Kerinduan yang membutuhkan keikhlasan saat ia tercipta. Keikhlasan yang mempunyai ciri-ciri:

  1. Terhadap pujian maupun cacian yang diterima, seorang yang ikhlas menganggapnya sama saja. Tiada beda.
  2. Perbuatan yang telah dilakukan, dalam rangka beribadah. Hanya itu.
  3. Tidak mengharapkan – [Ia menyerahkan hasil dari perbuatannya kepada Allah semata]

Dalam beramal, kita perlu melakukannya dengan keikhlasan. Keikhlasan yang terbagi menjadi tiga (3) tahapan, diantaranya:

  1. Melakukan sesuatu untuk meningkatkan ketaatan dan menghambakan diri kepada Allah subhanahu wa ta’ala.
  2. Mengerjakan ibadah untuk memperoleh pahala di akhirat
  3. Melakukan sesuatu, aktivitas, berinteraksi, dan bersikap baik untuk memperoleh kebahagiaan di dunia, selamat dari penyakit dan godaan.

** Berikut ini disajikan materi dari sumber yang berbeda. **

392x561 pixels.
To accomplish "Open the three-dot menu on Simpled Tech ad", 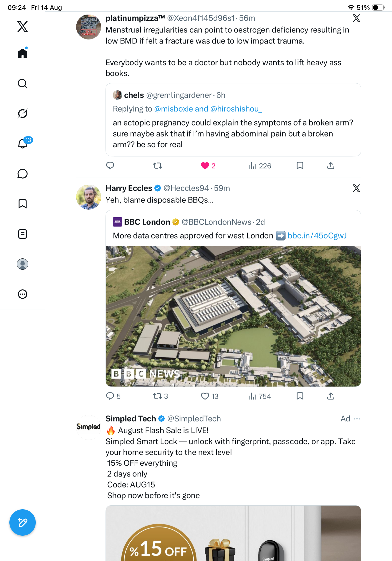I will [x=357, y=419].

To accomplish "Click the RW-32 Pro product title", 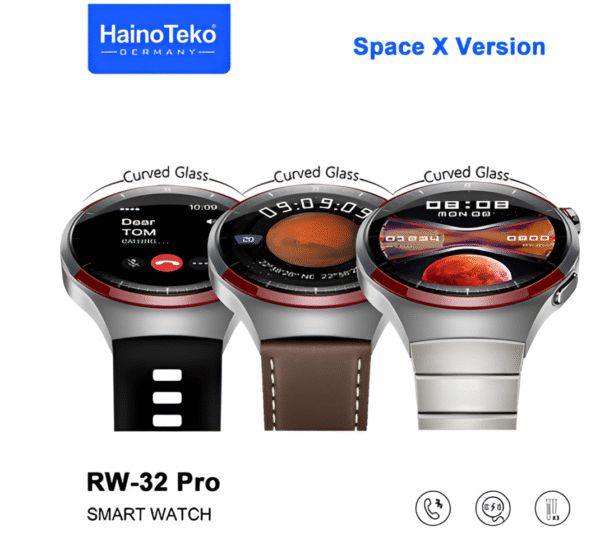I will [153, 482].
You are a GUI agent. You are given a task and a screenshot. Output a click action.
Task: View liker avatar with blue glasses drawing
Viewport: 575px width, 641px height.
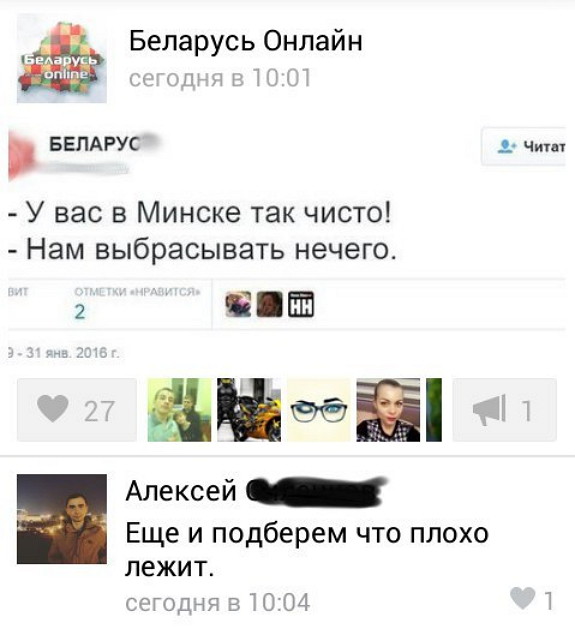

Lalu, keikhlasan kita terletak pada bagian yang manakah, hingga saat ini. Pada point yang keberapakah, kita menempatkan keikhlasan dalam melakukan sesuatu? Keikhlasan yang bermula dari hati yang meniatkan sebelum kita melakukannya dalam perbuatan.

Termasuk tentang satu kata dasar bernama ‘rindu’, ia pun membutuhkan keikhlasan sebelum tercipta. Karena, tidak ada rindu yang terjadi dengan tiba-tiba, tanpa niat  saat menerbitkannya di dalam hati terlebih dahulu. Ya, kerinduan yang hingga saat ini masih mengalir di dalam hari-hari yang sedang kita jalani, adakah kerinduan yang murni, berasal dari hati yang terawat dengan rapi?

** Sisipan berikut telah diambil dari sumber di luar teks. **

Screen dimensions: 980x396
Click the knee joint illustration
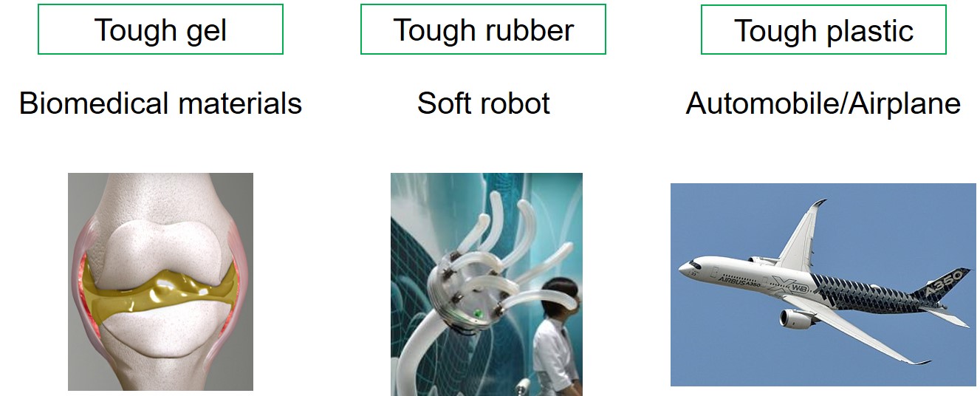[160, 281]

Hati, sekepinghati yang selama ini menemani kita dalam melangkah dan berjuang. Untuk meneruskan perjalanan dalam kehidupan, hingga saat ini. Masihkah ia mempunyai kerinduan yang alami? Ataukah, telah terselingi dengan berbagai maksud lain di luar keikhlasan? Yakinkah kita, bahwa semua itu ada untuk mengalirkan apa yang memang benar ia alami? Tentang kerinduan pada hari-hari yang penuh dengan senyuman, seperti malam ini.

Wahai teman, masih teringatku, tentang masa-masa sebelum pertemuan kita, dulu. Masa yang mengingatkanku pada detik-detik seperti ini. Detik yang benar-benar kita alami bersama, sebagaimana saat ini. Masa yang sebelumnya masih menjadi bayangan saja. Akhirnya, benar-benar kita alami pula di dalam kenyataan. Tersenyummu saat berjumpa dengan saudaramu yang lain, adalah sedekah. Begini sebaris pesan yang saat ini melintas dalam ingatanku. Dan kalimat tersebut hadir lagi, beberapa saat setelah engkau tersenyum padaku, saat kita bertatap mata.

Sungguh, kedamaian yang seperti apa lagi yang kita damba, melebihi ini teman. Saat mata kita bertemu, lalu segera bibir tertarik ke samping kiri dan kanan secara simetris. Lalu, suarapun mengalir, meski pelan. Nada yang ia alunkan, tak melebihi kemampuan kita untuk dapat menangkapnya. Nada yang datar, nada dasar dari sebuah warna suara. Dan suara tersebut berasal dari dirimu, teman.

Suara yang sudah saya hapal dengan jelas. Suara yang bukan asing oleh indera pendengaran ini. Nada yang penuh dengan warna. Walaupun tak sepenuhnya engkau mengeluarkannya. Karena, ia mengalir di antara derasnya suara yang bersahutan di sekitaran. Yah, saat kita sedang berada di keramaian. Engkau yang ku temui untuk ke sekian kalinya. Ternyata tidak banyak berubah. Hanya engkau, masih dirimu yang dulu, dengan ciri khasmu yang menjadi ingatan tersendiri bagiku.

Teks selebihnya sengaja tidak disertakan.